[PROBLEM STATEMENT] Would you filter these records and copy every line that has the word "čísla"?

[MATERIAL SHOWN]
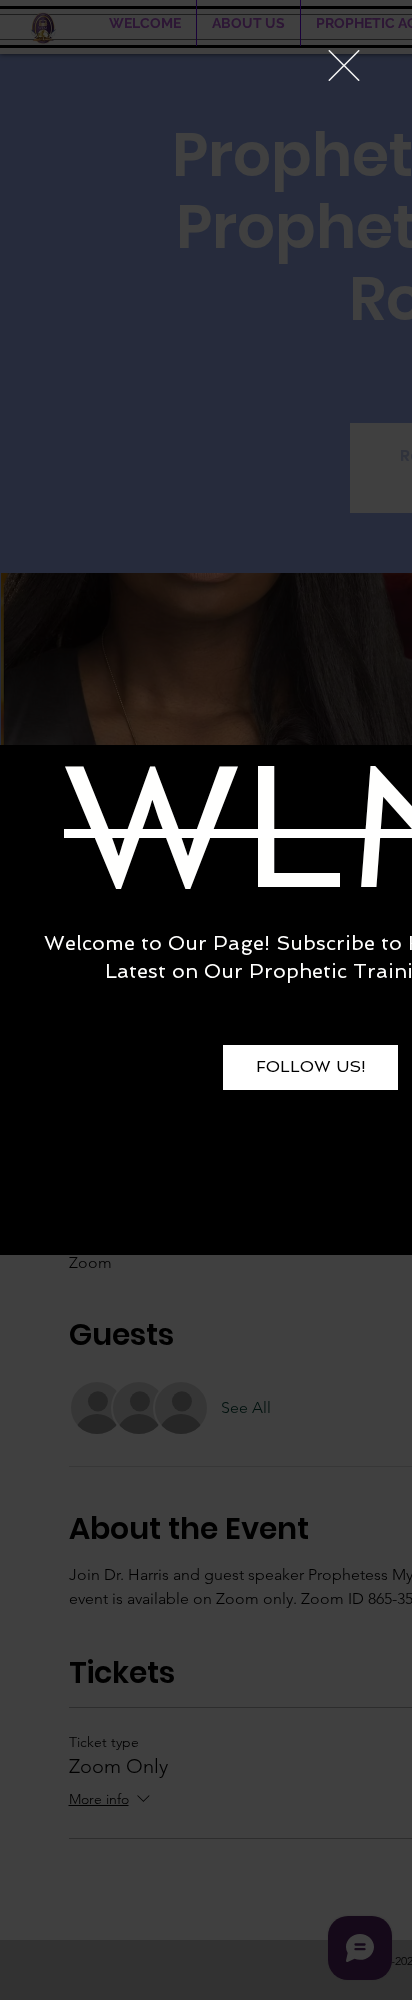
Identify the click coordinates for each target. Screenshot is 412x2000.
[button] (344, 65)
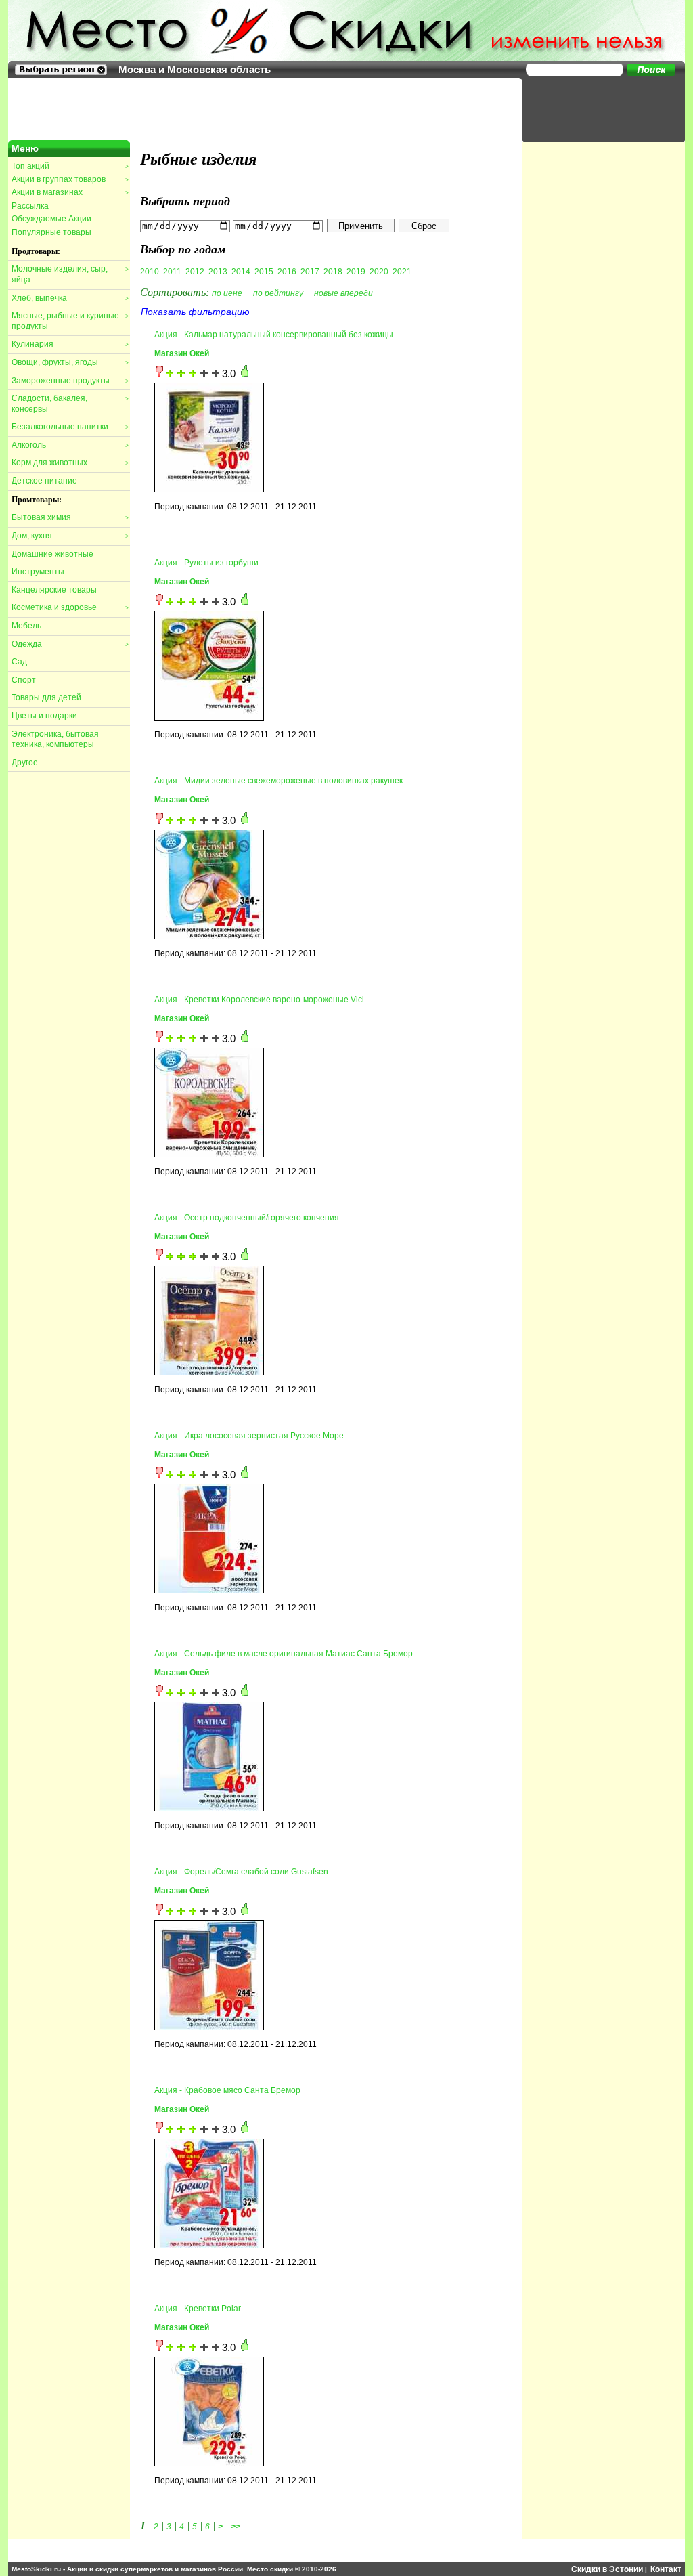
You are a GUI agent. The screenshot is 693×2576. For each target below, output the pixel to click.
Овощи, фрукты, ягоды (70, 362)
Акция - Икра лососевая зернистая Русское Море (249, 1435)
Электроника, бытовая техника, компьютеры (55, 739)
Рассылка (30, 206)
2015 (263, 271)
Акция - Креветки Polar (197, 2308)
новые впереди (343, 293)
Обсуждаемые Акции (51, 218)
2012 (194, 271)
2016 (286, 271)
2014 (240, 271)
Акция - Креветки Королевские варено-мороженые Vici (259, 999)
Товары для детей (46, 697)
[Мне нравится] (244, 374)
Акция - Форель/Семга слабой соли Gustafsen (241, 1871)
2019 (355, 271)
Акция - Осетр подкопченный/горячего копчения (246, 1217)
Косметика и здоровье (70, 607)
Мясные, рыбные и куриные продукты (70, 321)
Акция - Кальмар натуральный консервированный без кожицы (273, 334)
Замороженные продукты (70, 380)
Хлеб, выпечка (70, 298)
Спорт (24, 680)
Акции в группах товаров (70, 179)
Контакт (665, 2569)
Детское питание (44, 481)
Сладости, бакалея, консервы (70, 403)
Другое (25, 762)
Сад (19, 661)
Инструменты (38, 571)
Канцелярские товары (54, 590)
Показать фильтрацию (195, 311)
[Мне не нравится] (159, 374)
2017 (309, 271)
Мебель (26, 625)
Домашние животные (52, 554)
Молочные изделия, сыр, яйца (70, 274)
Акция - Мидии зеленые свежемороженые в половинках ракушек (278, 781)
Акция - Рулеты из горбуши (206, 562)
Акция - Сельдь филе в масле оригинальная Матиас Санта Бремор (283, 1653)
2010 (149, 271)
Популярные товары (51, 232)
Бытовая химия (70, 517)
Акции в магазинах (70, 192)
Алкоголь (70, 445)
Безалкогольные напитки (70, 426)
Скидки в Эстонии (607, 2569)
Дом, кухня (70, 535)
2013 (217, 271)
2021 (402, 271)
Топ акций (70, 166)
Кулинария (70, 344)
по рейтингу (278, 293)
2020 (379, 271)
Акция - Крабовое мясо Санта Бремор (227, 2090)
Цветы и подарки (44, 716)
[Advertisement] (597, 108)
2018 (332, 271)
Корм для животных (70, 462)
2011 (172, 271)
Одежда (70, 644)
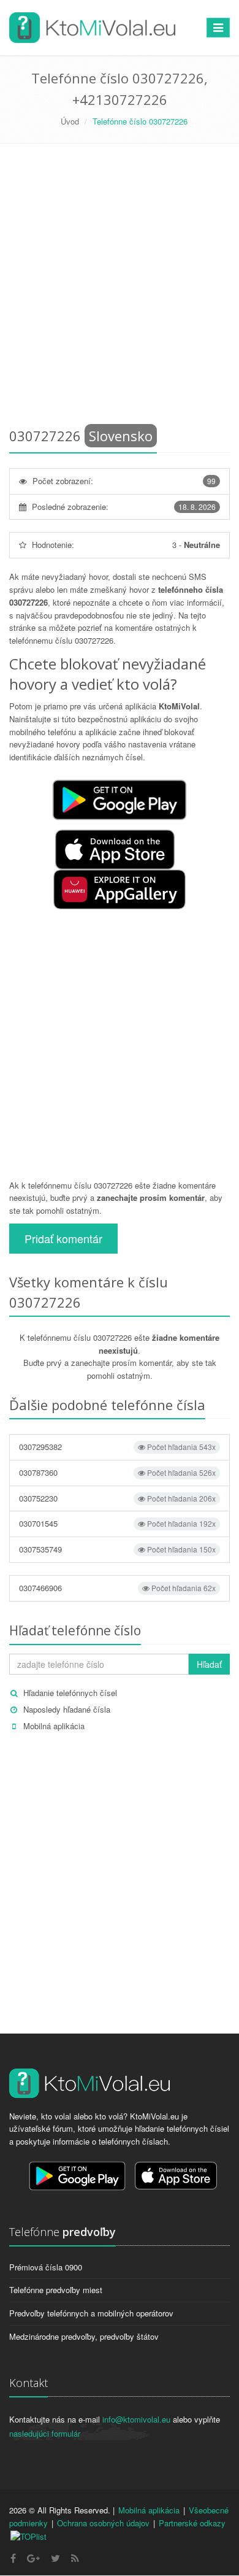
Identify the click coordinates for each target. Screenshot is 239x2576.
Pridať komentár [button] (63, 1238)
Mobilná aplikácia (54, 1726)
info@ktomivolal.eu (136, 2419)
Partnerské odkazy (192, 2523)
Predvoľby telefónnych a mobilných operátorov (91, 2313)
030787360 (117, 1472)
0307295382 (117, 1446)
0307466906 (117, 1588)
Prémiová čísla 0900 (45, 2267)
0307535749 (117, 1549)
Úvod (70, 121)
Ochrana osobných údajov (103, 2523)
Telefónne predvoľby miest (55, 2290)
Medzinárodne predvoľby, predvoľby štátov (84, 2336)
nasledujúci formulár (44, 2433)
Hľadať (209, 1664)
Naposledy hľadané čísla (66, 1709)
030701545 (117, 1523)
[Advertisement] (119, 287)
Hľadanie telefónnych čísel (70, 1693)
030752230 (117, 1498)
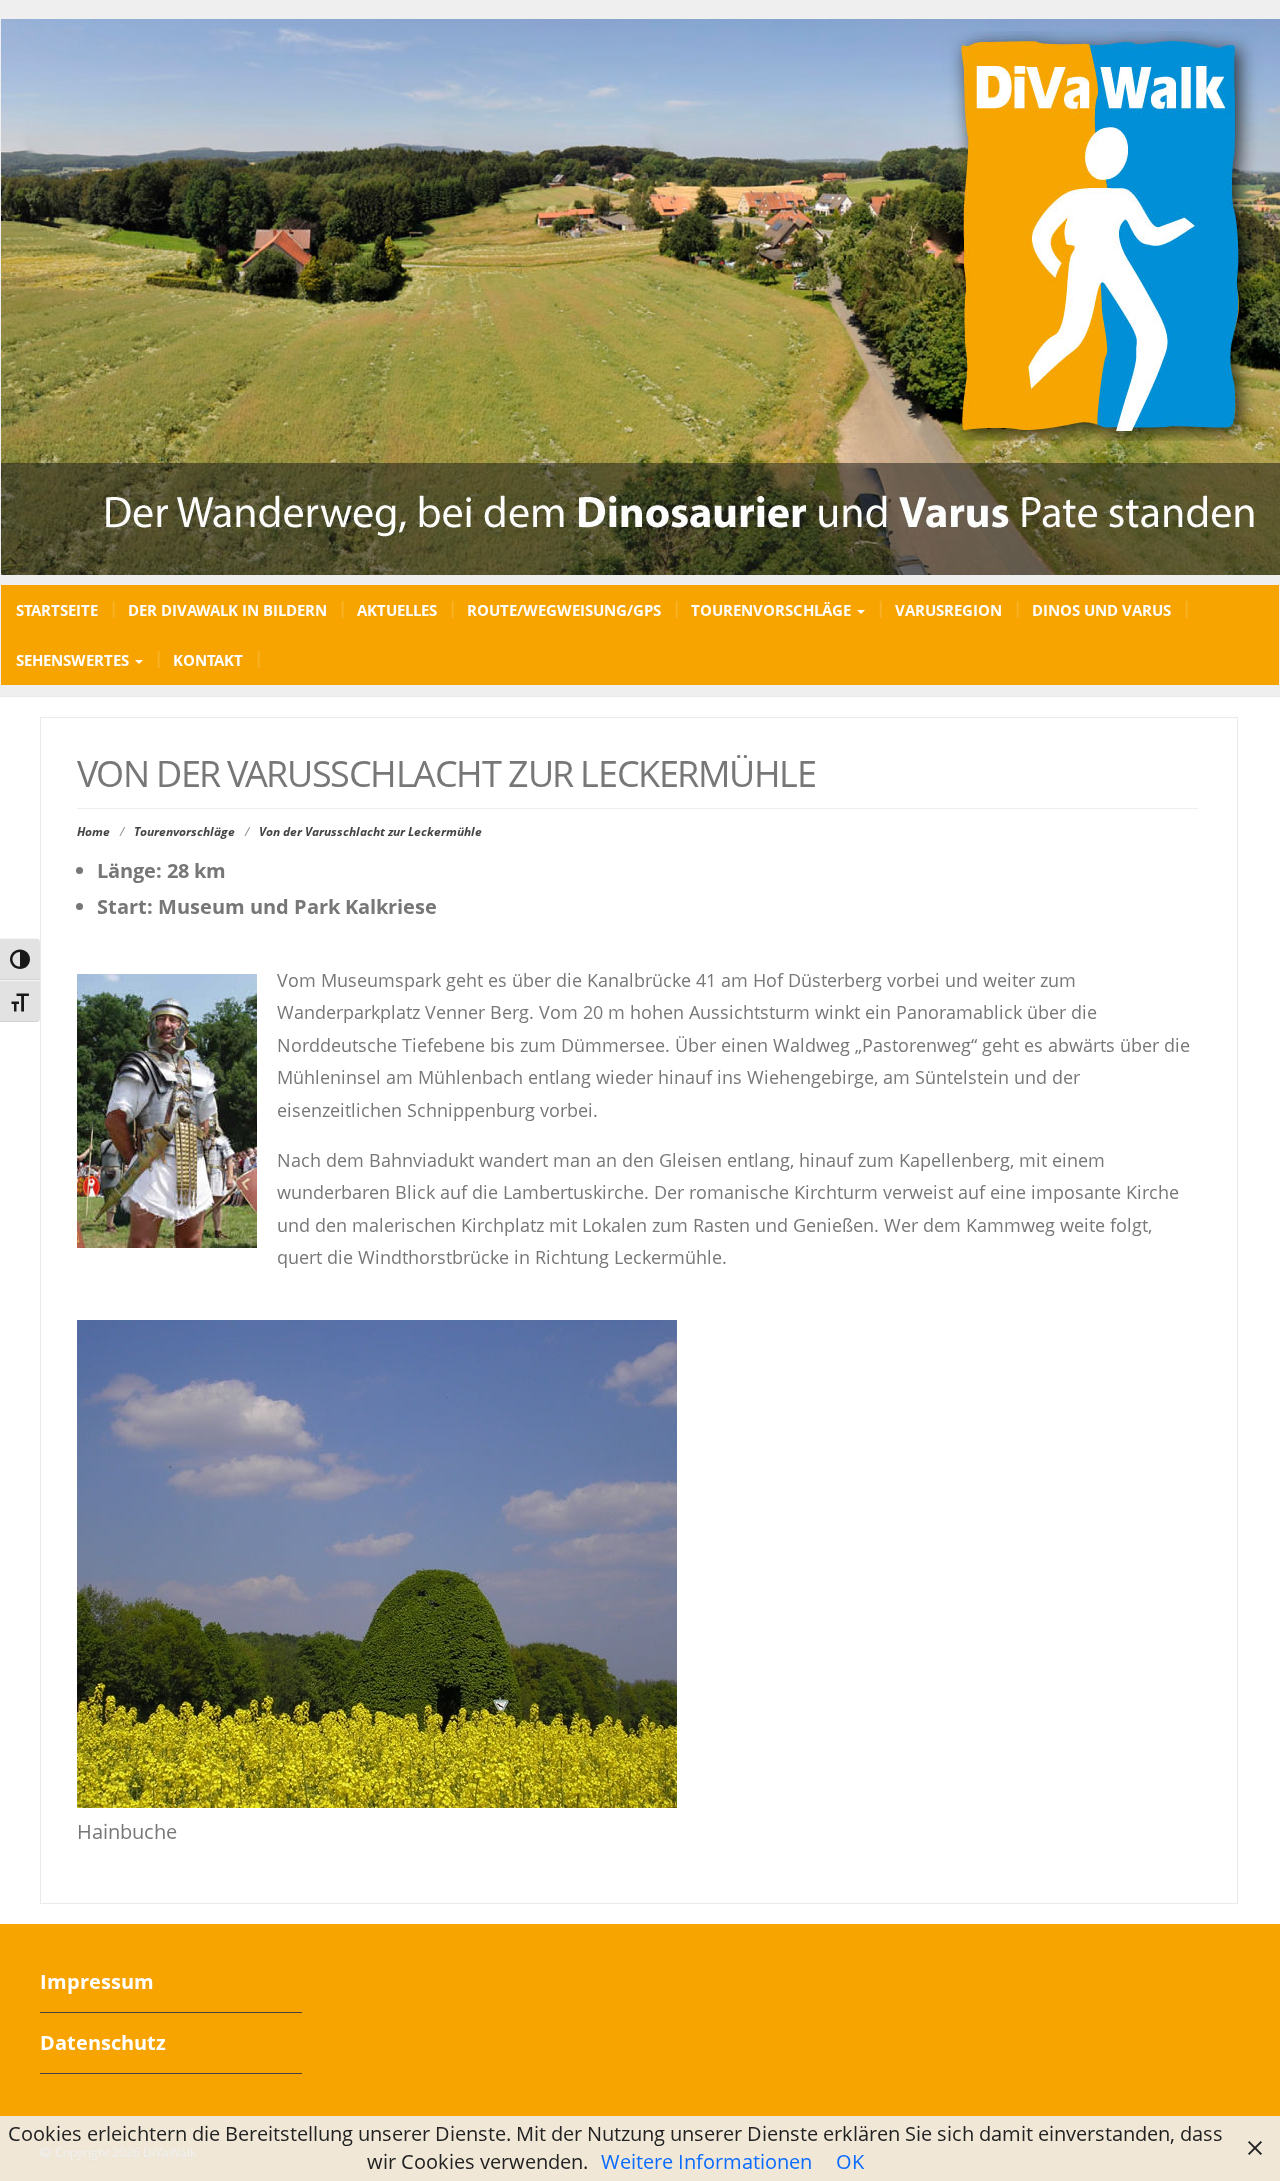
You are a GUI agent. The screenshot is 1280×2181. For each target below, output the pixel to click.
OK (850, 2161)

[SOLUTION]
Prémiová čísla 0900 (45, 2267)
Naposledy hľadané čísla (66, 1709)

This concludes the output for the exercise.